- [TASK STATEMENT]:
Locate the line containing "The image size is (1024, 576)." in the material below; repeat it and every line after it, exactly as written.

####################

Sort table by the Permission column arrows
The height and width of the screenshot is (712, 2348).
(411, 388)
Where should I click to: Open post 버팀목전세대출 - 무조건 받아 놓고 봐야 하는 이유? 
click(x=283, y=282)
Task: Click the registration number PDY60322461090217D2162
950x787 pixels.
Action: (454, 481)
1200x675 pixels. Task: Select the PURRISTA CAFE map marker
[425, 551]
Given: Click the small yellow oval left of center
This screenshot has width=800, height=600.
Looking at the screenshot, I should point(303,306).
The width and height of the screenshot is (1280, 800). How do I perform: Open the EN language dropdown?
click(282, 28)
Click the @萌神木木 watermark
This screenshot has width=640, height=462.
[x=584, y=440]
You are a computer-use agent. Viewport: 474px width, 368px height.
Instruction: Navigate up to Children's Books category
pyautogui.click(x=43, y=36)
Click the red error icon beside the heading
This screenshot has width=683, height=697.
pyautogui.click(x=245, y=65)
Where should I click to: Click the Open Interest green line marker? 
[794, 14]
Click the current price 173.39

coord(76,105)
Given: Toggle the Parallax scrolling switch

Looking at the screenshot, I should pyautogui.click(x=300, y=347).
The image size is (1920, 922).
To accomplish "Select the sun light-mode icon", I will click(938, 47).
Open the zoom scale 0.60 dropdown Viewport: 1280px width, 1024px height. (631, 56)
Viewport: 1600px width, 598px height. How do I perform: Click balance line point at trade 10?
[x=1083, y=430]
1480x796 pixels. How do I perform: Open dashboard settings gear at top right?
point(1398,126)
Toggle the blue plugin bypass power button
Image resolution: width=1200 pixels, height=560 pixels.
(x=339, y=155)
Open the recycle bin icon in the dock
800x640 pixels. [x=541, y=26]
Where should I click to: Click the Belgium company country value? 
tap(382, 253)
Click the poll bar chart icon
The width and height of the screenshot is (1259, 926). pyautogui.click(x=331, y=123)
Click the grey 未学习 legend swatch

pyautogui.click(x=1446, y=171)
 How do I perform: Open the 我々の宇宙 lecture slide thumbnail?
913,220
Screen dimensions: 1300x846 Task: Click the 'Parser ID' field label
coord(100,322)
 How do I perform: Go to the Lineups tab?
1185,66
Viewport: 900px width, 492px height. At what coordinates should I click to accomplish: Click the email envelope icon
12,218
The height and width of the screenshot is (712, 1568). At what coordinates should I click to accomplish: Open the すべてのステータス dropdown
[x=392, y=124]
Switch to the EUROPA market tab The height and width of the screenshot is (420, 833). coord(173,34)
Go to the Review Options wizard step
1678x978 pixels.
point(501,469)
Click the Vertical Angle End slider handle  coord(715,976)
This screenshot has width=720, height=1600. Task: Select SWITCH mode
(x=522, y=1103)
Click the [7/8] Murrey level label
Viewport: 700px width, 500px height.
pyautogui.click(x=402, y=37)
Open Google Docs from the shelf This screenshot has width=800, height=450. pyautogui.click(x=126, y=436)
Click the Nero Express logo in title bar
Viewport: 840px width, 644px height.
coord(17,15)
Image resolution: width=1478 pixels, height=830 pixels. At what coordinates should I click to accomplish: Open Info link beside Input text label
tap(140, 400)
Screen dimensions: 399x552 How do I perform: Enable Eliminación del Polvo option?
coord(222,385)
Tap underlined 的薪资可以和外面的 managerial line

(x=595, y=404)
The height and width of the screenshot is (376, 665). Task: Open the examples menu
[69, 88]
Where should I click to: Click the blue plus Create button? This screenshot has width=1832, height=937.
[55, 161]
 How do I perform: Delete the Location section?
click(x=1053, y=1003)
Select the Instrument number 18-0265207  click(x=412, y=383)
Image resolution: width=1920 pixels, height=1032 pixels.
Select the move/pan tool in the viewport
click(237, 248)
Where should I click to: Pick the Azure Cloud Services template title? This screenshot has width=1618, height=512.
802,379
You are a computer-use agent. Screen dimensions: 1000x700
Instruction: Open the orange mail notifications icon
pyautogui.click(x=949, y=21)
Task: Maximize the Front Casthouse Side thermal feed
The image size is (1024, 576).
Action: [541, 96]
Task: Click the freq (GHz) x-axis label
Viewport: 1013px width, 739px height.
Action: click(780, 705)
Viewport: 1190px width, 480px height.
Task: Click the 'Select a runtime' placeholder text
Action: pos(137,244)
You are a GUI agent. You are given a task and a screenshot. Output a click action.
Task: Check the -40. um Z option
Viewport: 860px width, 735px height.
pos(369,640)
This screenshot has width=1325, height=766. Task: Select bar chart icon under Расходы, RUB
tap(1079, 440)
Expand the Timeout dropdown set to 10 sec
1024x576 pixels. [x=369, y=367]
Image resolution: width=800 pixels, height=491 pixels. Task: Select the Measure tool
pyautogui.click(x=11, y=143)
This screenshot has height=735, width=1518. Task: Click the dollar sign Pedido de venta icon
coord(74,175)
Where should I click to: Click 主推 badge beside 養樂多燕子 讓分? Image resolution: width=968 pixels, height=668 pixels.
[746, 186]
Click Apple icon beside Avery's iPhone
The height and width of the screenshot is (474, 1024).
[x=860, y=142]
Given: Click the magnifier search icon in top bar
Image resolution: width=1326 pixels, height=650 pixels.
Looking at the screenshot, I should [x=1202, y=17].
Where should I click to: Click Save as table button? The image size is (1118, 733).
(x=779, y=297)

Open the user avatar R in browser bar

####################

- [OUTPUT FOR THIS TASK]:
The image size is (1024, 576).
Action: [541, 96]
Task: Click the freq (GHz) x-axis label
Viewport: 1013px width, 739px height.
Action: click(780, 705)
Viewport: 1190px width, 480px height.
Task: Click the 'Select a runtime' placeholder text
Action: pos(137,244)
You are a GUI agent. You are given a task and a screenshot. Output a click action.
Task: Check the -40. um Z option
Viewport: 860px width, 735px height.
pos(369,640)
This screenshot has width=1325, height=766. Task: Select bar chart icon under Расходы, RUB
tap(1079, 440)
Expand the Timeout dropdown set to 10 sec
1024x576 pixels. [x=369, y=367]
Image resolution: width=800 pixels, height=491 pixels. Task: Select the Measure tool
pyautogui.click(x=11, y=143)
This screenshot has height=735, width=1518. Task: Click the dollar sign Pedido de venta icon
coord(74,175)
Where should I click to: Click 主推 badge beside 養樂多燕子 讓分? Image resolution: width=968 pixels, height=668 pixels.
[746, 186]
Click Apple icon beside Avery's iPhone
The height and width of the screenshot is (474, 1024).
[x=860, y=142]
Given: Click the magnifier search icon in top bar
Image resolution: width=1326 pixels, height=650 pixels.
Looking at the screenshot, I should [x=1202, y=17].
Where should I click to: Click Save as table button? The image size is (1118, 733).
(x=779, y=297)

Open the user avatar R in browser bar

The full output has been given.